Ночлежная мало-по-малу наполняется. Нары съ койками занимаются по нумерамъ. Тускло свѣтятъ съ потолка двѣ керосиновыя лампы. Въ дополненіе къ нимъ горитъ каминъ. Около него просушиваются. Нѣкоторые ночлежники тотчасъ-же разулись и потрясаютъ передъ огнемъ онучами, обувью. Вывѣтррнное для ночлега помѣщеніе быстро начинаетъ пропахивать прѣлью, потомъ, кислымъ запахомъ овчины.

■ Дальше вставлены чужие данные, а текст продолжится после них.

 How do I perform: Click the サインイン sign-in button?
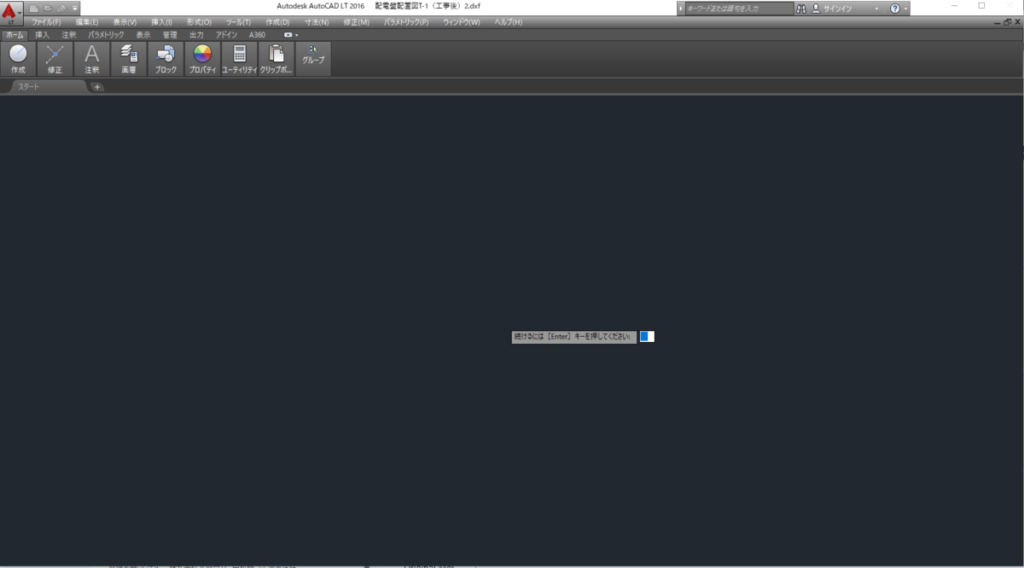point(838,8)
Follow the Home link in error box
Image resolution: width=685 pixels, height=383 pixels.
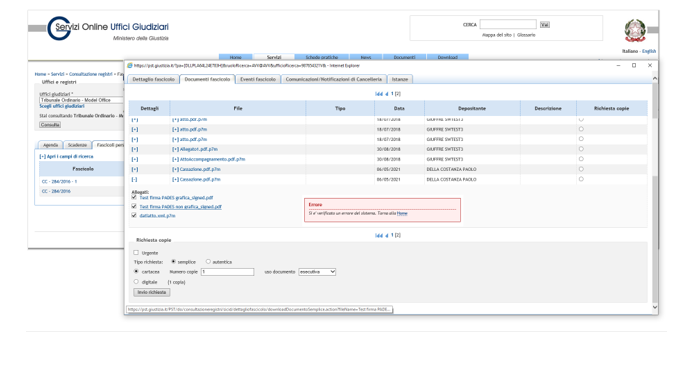coord(402,214)
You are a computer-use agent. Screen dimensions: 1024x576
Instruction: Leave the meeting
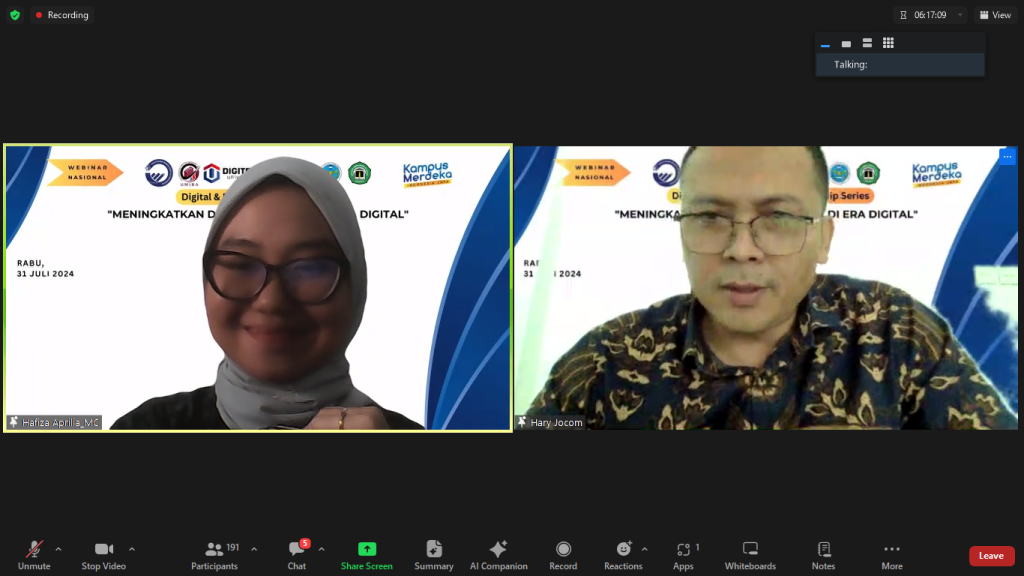991,556
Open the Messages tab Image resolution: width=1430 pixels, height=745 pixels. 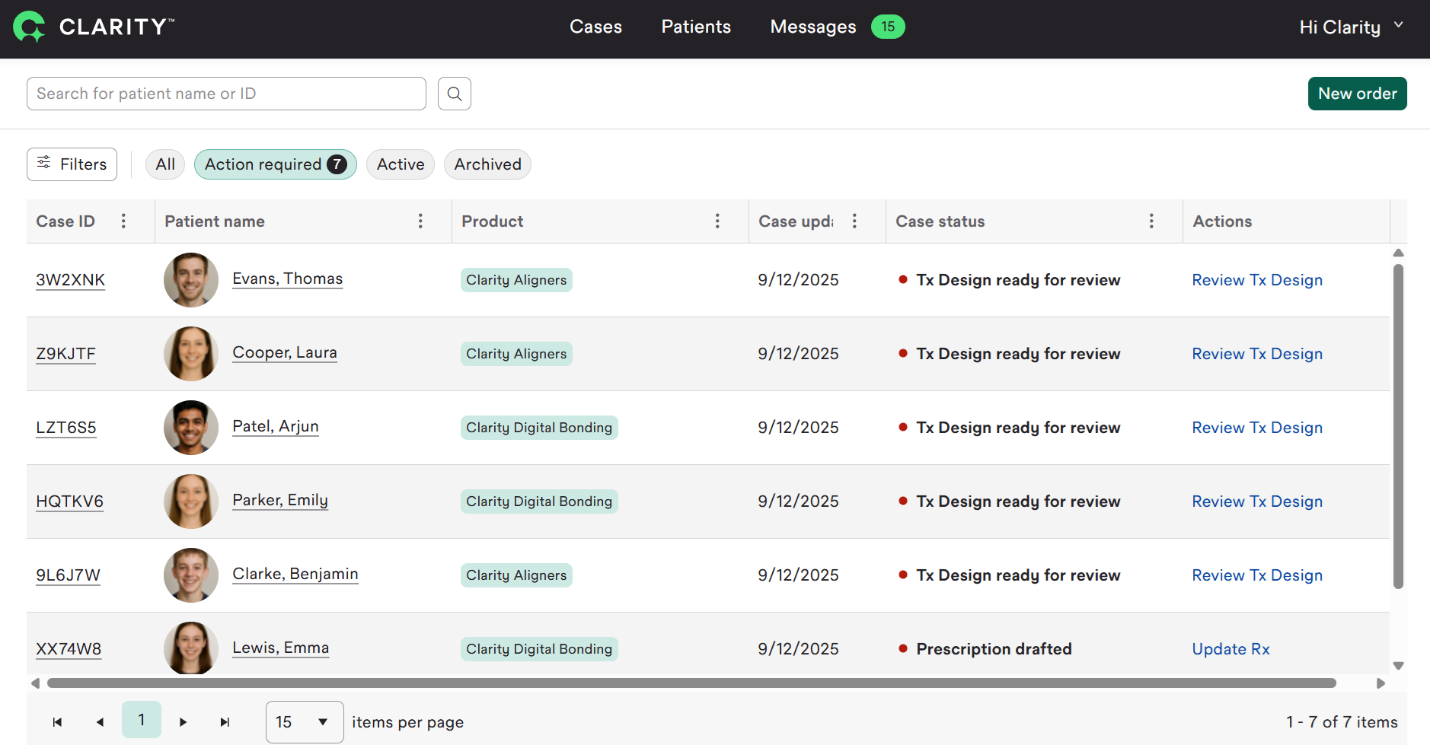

На нарахъ на двухъ койкахъ рядомъ уже залегли — ситцевая кацавейка и форменное пальто, потерявшее свой первоначальный видъ и цвѣтъ. Они раздѣваются, кладутъ свою одежду подъ голову и знакомятся.

— Такъ купеческое отродье ты, значитъ, — говоритъ форменное пальто, слышавшее еще на улицѣ разсказъ ситцевой кацавейки. — Изъ лавочниковъ. Такъ, такъ… А я, братецъ ты мой, отъ кутьи.

— У-гмъ… — издаетъ звукъ кацавейка, разсматривая пальцы на своихъ ногахъ. — Стеръ ноги-то какъ! Шестьдесятъ вѣдь верстъ отмаршировалъ, а обувь балетная…

— И кадетъ ты золотой роты, — продолжаетъ форменное пальто.